RECORDS FOR THIS EXERCISE
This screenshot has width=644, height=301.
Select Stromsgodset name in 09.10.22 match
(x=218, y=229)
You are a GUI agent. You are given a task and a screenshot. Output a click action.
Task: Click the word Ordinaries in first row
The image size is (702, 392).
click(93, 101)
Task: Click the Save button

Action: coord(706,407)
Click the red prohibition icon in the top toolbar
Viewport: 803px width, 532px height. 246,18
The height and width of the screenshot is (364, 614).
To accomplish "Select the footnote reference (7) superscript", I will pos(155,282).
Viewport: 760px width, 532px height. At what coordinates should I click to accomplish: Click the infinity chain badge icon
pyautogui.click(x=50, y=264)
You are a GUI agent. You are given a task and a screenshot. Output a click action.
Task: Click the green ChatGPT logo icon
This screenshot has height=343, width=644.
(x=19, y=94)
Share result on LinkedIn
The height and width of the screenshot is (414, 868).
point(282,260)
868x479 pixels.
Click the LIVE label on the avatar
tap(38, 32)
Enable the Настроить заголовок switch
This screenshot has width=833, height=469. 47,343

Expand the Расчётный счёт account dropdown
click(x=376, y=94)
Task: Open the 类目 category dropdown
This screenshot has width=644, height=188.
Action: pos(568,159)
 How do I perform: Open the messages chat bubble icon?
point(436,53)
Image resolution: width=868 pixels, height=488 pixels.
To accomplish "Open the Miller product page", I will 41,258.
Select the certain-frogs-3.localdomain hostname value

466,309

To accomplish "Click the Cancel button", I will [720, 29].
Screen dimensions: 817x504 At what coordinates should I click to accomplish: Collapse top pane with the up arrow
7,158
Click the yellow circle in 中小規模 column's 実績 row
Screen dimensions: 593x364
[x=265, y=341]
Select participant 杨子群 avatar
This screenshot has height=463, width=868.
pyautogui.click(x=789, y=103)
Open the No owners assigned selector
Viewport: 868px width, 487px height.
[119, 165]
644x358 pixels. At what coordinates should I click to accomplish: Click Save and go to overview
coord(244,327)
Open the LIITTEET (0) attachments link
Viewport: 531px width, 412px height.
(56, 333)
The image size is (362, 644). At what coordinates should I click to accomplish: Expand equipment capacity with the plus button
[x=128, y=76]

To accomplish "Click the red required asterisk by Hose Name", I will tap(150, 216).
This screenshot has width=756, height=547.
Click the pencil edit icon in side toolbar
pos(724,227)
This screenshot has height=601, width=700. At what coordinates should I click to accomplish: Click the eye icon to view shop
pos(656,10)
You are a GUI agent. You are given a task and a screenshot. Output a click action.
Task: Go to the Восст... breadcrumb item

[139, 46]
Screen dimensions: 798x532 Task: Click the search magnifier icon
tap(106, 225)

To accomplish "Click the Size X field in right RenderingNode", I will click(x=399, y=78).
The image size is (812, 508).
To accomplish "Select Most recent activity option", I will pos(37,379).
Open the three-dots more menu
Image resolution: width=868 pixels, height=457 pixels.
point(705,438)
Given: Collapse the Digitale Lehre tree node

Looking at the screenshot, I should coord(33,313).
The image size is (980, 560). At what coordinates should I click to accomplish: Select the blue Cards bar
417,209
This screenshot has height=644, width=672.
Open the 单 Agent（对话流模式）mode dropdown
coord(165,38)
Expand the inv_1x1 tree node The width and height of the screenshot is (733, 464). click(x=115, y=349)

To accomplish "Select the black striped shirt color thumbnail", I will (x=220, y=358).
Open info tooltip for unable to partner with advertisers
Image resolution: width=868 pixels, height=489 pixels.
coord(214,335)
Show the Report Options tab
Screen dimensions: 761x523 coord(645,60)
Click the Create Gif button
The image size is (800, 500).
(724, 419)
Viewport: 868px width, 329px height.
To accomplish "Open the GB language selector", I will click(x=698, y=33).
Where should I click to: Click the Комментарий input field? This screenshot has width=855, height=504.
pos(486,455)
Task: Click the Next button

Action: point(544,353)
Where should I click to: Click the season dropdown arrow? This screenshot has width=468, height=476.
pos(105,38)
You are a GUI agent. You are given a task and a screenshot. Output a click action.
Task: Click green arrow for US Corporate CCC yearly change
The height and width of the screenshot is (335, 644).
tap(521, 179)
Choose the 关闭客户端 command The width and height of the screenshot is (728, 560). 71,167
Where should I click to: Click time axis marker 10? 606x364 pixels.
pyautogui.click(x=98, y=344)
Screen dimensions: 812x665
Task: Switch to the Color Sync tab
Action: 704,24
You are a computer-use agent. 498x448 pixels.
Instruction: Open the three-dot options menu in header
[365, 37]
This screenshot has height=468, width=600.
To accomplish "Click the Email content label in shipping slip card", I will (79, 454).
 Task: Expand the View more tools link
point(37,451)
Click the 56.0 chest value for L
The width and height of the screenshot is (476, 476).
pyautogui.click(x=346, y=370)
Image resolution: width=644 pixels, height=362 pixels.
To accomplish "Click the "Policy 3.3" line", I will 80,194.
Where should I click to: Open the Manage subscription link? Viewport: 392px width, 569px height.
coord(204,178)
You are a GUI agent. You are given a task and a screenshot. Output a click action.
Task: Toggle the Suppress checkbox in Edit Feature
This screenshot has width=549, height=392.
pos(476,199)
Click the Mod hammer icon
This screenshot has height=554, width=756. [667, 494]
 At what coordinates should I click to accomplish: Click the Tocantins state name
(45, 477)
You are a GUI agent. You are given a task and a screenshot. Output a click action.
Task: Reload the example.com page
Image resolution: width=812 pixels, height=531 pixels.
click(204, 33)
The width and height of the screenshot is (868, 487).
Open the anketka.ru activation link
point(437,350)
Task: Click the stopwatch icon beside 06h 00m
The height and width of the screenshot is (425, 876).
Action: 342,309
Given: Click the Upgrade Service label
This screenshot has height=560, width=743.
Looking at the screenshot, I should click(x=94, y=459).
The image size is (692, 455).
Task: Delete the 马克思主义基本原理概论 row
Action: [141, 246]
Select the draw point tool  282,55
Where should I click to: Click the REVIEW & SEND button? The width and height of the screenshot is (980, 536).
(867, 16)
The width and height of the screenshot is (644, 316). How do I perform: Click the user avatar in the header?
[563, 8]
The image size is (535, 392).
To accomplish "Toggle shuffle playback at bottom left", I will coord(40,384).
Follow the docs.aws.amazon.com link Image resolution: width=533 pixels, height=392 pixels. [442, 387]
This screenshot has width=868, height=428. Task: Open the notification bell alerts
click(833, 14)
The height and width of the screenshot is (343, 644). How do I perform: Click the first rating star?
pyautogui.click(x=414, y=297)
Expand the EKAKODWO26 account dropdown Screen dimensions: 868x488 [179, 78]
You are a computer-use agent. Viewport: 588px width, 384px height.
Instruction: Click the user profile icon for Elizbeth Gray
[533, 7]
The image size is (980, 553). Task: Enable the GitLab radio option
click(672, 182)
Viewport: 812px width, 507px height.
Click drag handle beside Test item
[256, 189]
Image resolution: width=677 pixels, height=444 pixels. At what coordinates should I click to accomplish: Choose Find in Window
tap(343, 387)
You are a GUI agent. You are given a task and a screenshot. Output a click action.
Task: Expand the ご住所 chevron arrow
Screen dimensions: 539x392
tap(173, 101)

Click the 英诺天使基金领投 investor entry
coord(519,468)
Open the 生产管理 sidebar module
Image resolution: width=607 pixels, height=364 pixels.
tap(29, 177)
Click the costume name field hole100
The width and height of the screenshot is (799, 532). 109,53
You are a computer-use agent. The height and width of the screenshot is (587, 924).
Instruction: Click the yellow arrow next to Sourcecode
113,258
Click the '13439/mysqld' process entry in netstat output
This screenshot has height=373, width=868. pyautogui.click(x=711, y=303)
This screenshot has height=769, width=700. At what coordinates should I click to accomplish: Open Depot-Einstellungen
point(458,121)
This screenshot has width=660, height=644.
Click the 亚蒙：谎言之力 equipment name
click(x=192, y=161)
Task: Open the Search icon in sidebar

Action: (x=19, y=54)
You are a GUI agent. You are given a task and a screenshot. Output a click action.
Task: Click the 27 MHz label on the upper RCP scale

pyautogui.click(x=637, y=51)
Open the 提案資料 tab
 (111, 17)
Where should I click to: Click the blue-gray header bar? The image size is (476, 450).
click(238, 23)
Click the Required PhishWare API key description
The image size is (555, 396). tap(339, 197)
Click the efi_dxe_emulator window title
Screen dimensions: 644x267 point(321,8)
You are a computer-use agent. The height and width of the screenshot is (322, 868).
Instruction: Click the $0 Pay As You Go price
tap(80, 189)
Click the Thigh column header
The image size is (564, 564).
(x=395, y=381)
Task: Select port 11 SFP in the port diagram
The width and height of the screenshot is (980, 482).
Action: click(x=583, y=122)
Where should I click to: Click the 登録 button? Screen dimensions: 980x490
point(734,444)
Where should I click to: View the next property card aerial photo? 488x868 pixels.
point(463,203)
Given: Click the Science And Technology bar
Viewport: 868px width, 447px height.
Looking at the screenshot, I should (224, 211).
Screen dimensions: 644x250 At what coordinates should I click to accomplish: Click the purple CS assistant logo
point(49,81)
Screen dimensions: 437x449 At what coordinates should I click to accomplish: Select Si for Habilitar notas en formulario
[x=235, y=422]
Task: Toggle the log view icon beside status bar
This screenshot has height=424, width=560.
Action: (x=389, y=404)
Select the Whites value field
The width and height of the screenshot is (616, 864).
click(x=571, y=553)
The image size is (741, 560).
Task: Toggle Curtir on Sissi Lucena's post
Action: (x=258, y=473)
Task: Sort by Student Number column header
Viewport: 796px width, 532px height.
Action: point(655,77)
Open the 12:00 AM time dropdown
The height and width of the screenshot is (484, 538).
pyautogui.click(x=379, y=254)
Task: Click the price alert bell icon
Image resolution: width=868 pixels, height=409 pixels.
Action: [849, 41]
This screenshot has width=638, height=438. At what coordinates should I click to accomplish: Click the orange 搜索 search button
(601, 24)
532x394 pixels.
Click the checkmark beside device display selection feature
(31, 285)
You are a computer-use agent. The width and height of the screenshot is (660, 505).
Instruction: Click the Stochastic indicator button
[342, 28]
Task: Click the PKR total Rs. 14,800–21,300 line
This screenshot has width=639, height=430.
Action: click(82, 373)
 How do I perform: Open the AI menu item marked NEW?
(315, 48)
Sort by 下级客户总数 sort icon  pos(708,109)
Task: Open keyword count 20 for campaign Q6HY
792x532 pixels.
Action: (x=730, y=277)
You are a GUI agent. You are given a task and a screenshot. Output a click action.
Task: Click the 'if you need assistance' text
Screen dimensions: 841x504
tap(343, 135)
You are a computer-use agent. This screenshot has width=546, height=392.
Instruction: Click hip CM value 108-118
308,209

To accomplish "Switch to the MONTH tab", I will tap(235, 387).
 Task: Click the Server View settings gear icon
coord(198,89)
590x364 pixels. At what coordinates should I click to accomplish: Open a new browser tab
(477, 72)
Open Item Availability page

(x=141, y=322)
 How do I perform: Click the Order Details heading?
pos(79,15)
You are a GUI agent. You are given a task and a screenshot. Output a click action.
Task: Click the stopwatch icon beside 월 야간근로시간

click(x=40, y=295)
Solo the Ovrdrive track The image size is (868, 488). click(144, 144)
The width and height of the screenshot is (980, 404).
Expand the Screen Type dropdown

BRIEF
As you read the records above, find each line that contains "Sort" and copy it.

WRITTEN SOLUTION
Task: Sort by Student Number column header
Sort by 下级客户总数 sort icon  pos(708,109)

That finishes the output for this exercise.